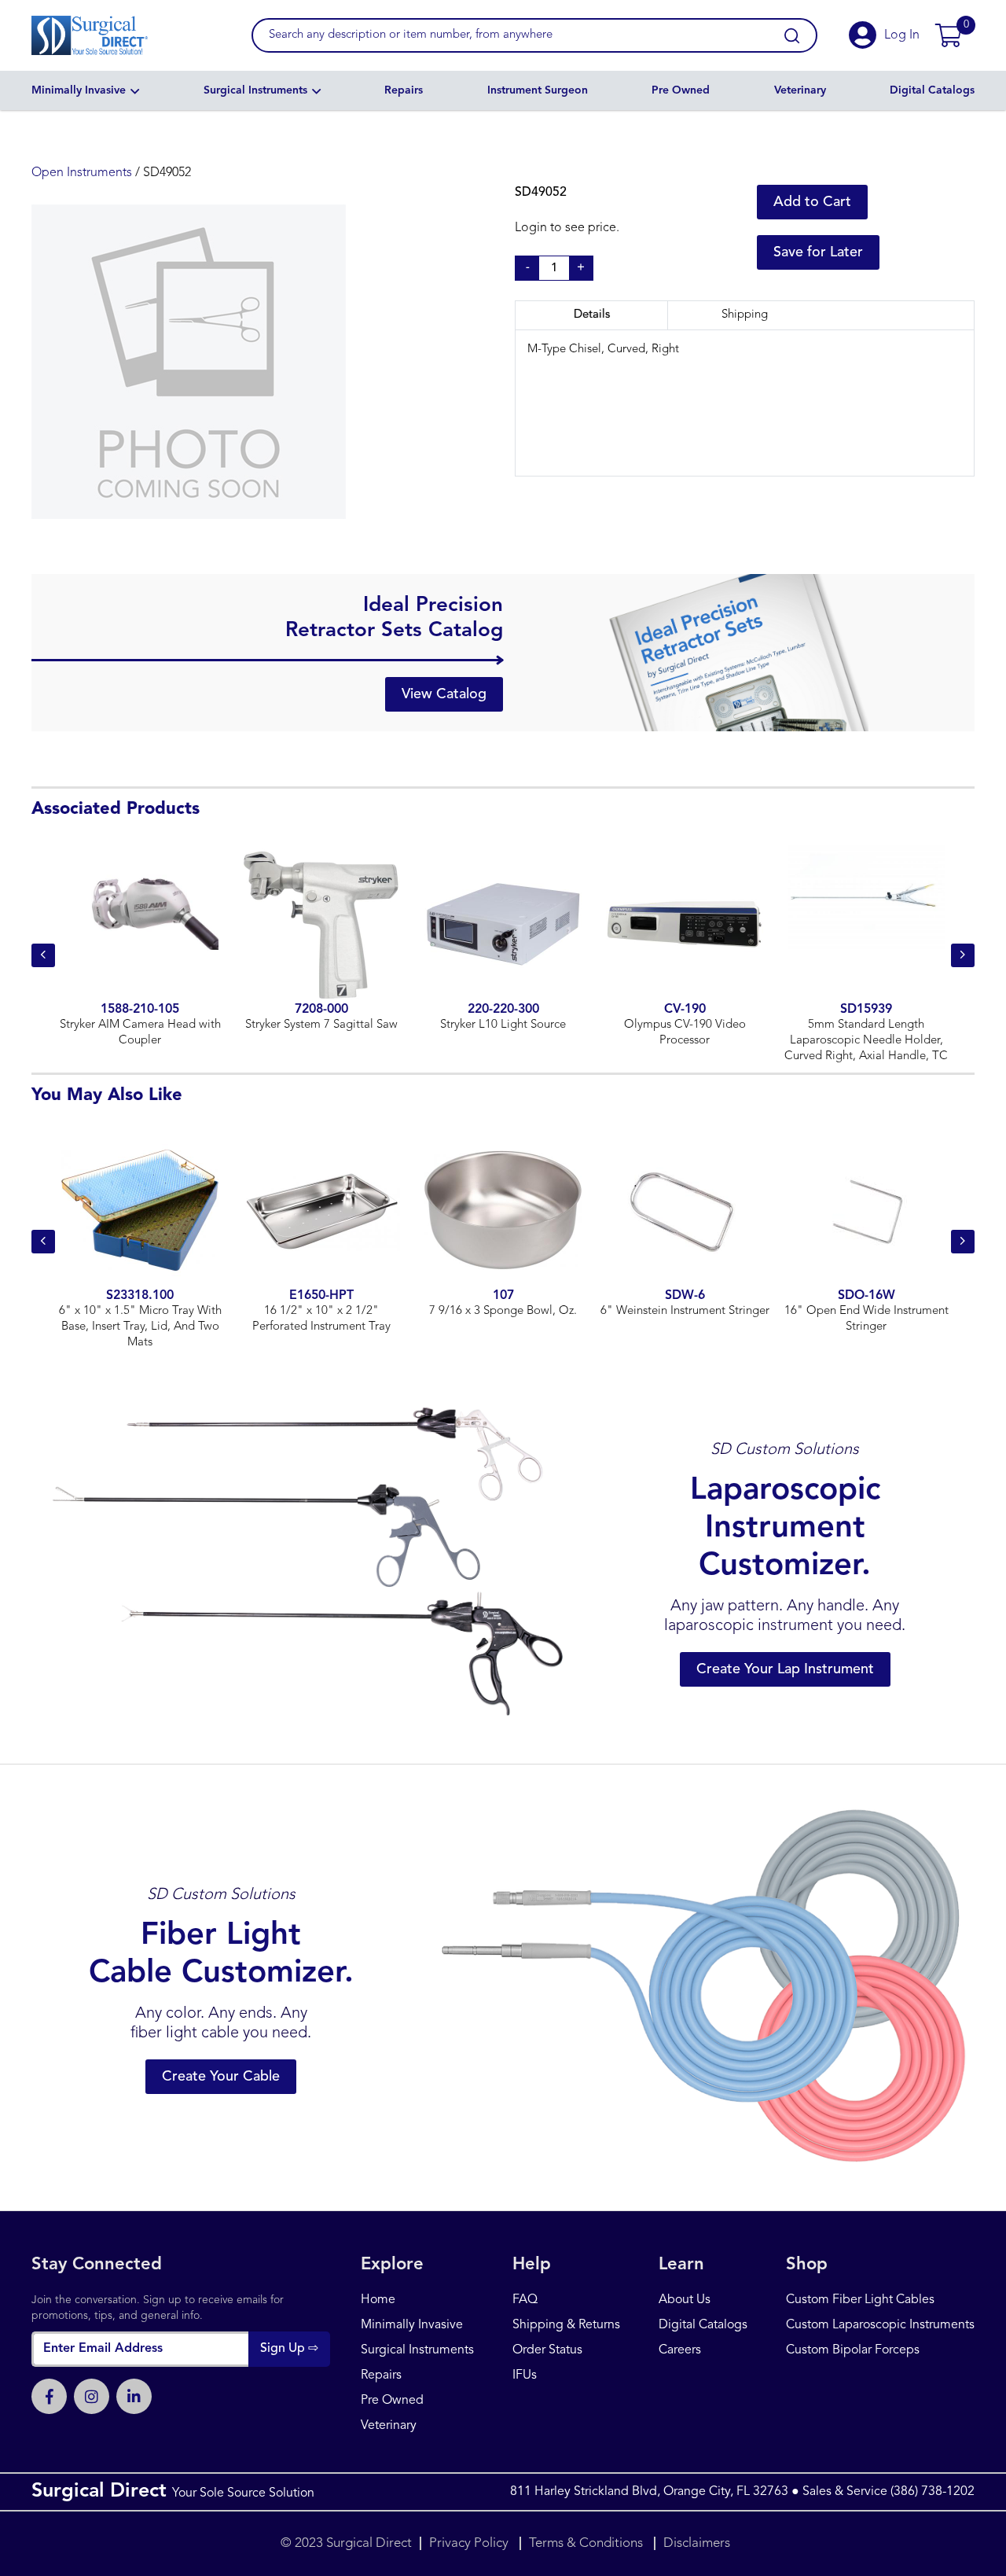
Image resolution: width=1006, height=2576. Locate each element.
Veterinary (800, 90)
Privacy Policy (470, 2543)
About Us (684, 2300)
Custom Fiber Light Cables (860, 2300)
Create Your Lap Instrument (785, 1669)
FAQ (525, 2300)
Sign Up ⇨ (289, 2348)
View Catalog (444, 694)
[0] (948, 35)
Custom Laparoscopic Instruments (880, 2325)
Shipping (744, 315)
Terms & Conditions (586, 2543)
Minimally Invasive (78, 90)
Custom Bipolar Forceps (853, 2350)
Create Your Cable (221, 2077)
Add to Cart (812, 202)
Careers (680, 2350)
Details (592, 315)
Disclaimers (696, 2543)
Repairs (403, 90)
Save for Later (818, 252)
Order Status (547, 2350)
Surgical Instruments (255, 90)
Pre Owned (681, 90)
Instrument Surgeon (537, 90)
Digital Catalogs (932, 90)
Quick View (140, 947)
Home (378, 2300)
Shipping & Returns (566, 2325)
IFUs (524, 2375)
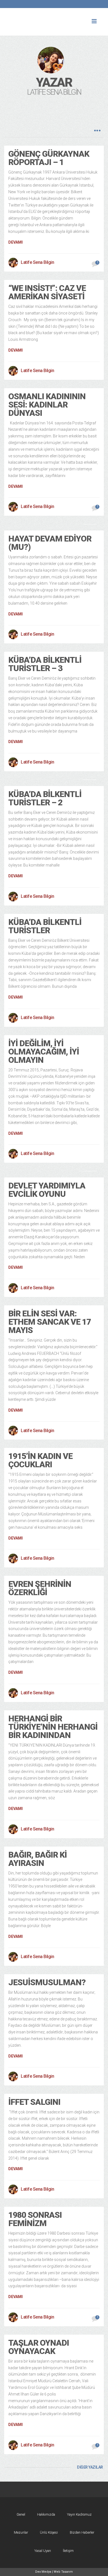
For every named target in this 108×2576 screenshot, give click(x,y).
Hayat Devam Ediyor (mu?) (49, 543)
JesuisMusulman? (47, 1982)
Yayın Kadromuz (79, 2514)
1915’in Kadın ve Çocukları (40, 1460)
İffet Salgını (34, 2102)
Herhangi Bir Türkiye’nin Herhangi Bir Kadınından (52, 1727)
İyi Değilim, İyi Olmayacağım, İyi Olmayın (43, 1051)
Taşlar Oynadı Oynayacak (38, 2347)
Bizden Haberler (82, 2532)
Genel (21, 2514)
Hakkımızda (46, 2514)
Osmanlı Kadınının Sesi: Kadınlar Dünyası (47, 404)
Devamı (15, 242)
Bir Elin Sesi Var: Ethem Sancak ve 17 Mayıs (49, 1322)
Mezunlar (21, 2532)
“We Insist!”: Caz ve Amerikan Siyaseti (47, 292)
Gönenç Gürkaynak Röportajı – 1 (48, 158)
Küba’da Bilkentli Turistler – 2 (44, 798)
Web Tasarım (63, 2572)
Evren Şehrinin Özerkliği (39, 1588)
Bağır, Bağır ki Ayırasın (37, 1859)
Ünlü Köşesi (49, 2532)
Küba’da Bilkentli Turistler (44, 926)
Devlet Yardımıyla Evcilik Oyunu (46, 1190)
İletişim (68, 2551)
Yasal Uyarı (42, 2551)
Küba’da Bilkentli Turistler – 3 (44, 664)
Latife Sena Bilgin (37, 262)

# # # # # # #

Problem to work on: Print the listing exactly, minus any pictures.

Written reply:
Image resolution: width=1006, height=2576. Locate each element.
Veterinary (800, 90)
Privacy Policy (470, 2543)
About Us (684, 2300)
Custom Fiber Light Cables (860, 2300)
Create Your Lap Instrument (785, 1669)
FAQ (525, 2300)
Sign Up ⇨ (289, 2348)
View Catalog (444, 694)
[0] (948, 35)
Custom Laparoscopic Instruments (880, 2325)
Shipping (744, 315)
Terms & Conditions (586, 2543)
Minimally Invasive (78, 90)
Custom Bipolar Forceps (853, 2350)
Create Your Cable (221, 2077)
Add to Cart (812, 202)
Careers (680, 2350)
Details (592, 315)
Disclaimers (696, 2543)
Repairs (403, 90)
Save for Later (818, 252)
Order Status (547, 2350)
Surgical Instruments (255, 90)
Pre Owned (681, 90)
Instrument Surgeon (537, 90)
Digital Catalogs (932, 90)
Quick View (140, 947)
Home (378, 2300)
Shipping & Returns (566, 2325)
IFUs (524, 2375)
For every named target in this 108×2576 screenshot, give click(x,y).
Hayat Devam Ediyor (mu?) (49, 543)
JesuisMusulman? (47, 1982)
Yayın Kadromuz (79, 2514)
1915’in Kadın ve Çocukları (40, 1460)
İffet Salgını (34, 2102)
Herhangi Bir Türkiye’nin Herhangi Bir Kadınından (52, 1727)
İyi Değilim, İyi Olmayacağım, İyi Olmayın (43, 1051)
Taşlar Oynadı Oynayacak (38, 2347)
Bizden Haberler (82, 2532)
Genel (21, 2514)
Hakkımızda (46, 2514)
Osmanlı Kadınının Sesi: Kadınlar Dünyası (47, 404)
Devamı (15, 242)
Bir Elin Sesi Var: Ethem Sancak ve 17 Mayıs (49, 1322)
Mezunlar (21, 2532)
“We Insist!”: Caz ve Amerikan Siyaseti (47, 292)
Gönenç Gürkaynak Röportajı – 1 (48, 158)
Küba’da Bilkentli Turistler – 2 (44, 798)
Web Tasarım (63, 2572)
Evren Şehrinin Özerkliği (39, 1588)
Bağır, Bağır ki Ayırasın (37, 1859)
Ünlü Köşesi (49, 2532)
Küba’da Bilkentli Turistler (44, 926)
Devlet Yardımıyla Evcilik Oyunu (46, 1190)
İletişim (68, 2551)
Yasal Uyarı (42, 2551)
Küba’da Bilkentli Turistler – 3 (44, 664)
Latife Sena Bilgin (37, 262)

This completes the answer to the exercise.